Il ressort cependant clairement de ces deux textes que la présomption d’innocence ne fait nullement obstacle à la suspicion (CPP 2005) ni à la prévention (Constitution de 1996). La suspicion comme l’on sait ouvre la voie vers la prévention. Et la prévention consiste justement à prendre des mesures pour que le suspect ne puisse pas se soustraire à la justice, soit en effaçant les traces de son éventuel crime, soit en se mettant hors de portée de la justice. On voit en quoi certains actes d’instruction relèvent de la mise en œuvre de la prévention, en d’autres termes, permettent à la justice de transformer le suspect en prévenu. Mais pour franchir cette étape, il faut plus que de simples dénonciations. Et c’est à ce niveau qu’intervient, dans ce dossier, la Chambre des comptes de la Cour suprême et ses rapports.
La Chambre des comptes, faut-il insister sur le fait, fait partie de la Cour suprême, la plus haute juridiction de l’Etat. Lorsqu’elle se saisit d’une affaire, elle pose dès lors un acte judiciaire qui ne saurait plus être situé au même niveau qu’un acte de simple dénonciation, et qui pour le moins ne pourrait s’assimiler qu’à un acte d’instruction.
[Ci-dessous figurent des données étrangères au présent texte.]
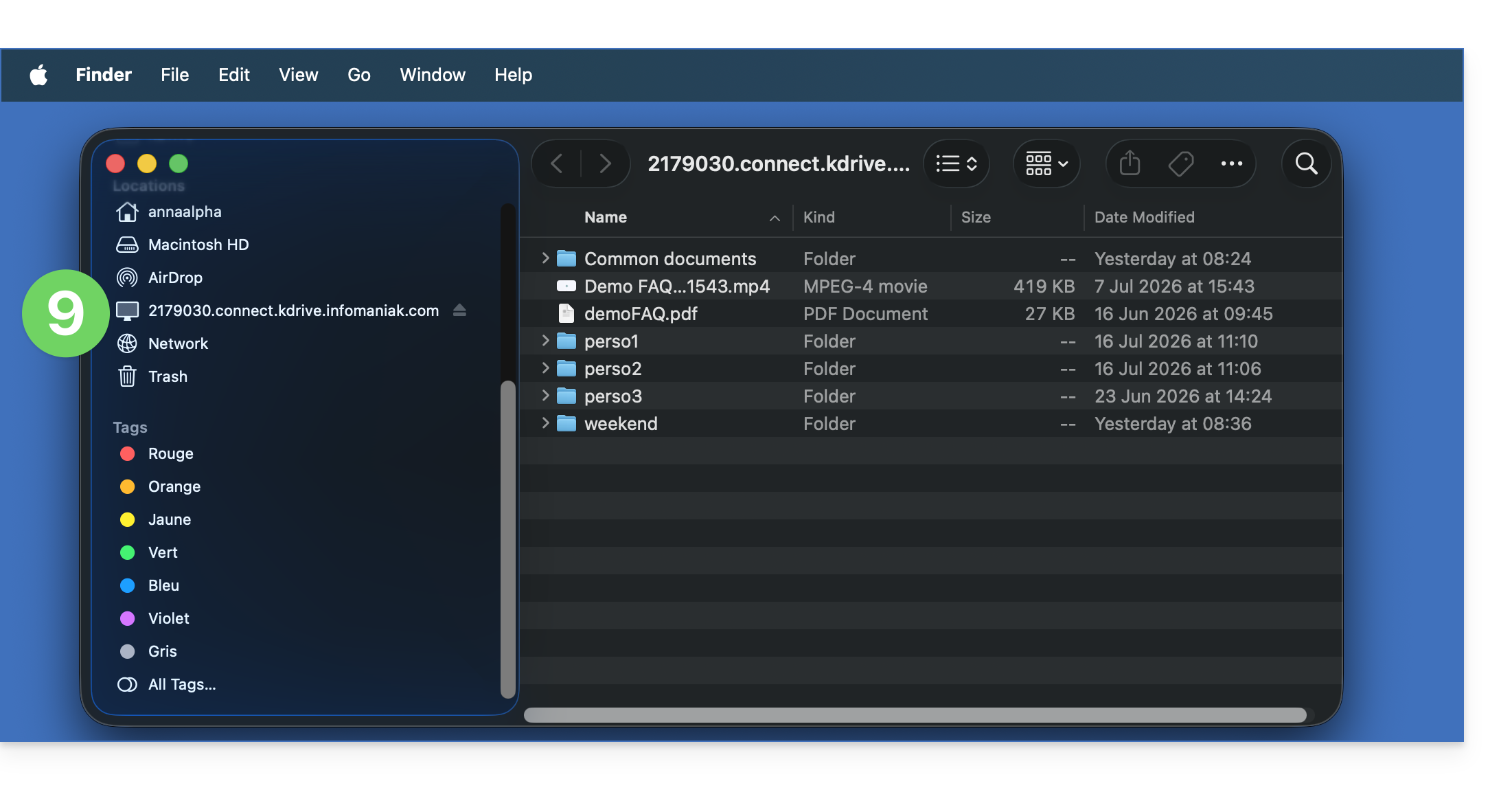Expand the Common documents folder

click(545, 258)
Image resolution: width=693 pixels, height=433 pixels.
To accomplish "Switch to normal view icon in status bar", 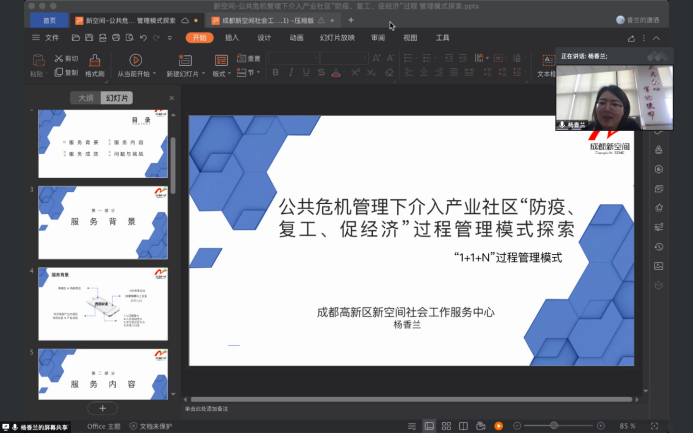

Son rapport, adressé au TCS, équivaut à une mise en examen des personnes concernées par les dossiers ainsi transmis. Celles-ci sont toujours présumées innocentes, mais désormais pèse sur elles un doute raisonnable qui justifie le fait que, pour l’opinion et également pour leurs relations contractuelles (mais non pour la justice cela s’entend), si elles ne sont pas déjà coupables, l’on ne puisse plus désormais les considérer et les traiter (ou traiter avec elles) comme innocentes, jusqu’à ce que le jugement ait clarifié leur situation. Si ces personnes dépendent pour leur statut de la confiance qu’on leur accorde, cet état de choses invite à reconsidérer le contrat passé avec eux. Aussi sous d’autres cieux sont-elles invitées poliment mais fermement à démissionner dès lors qu’elles sont mises en examen. Qu’en sera-t-il au Cameroun dans le cadre du covidgate ? Let’s wait and see.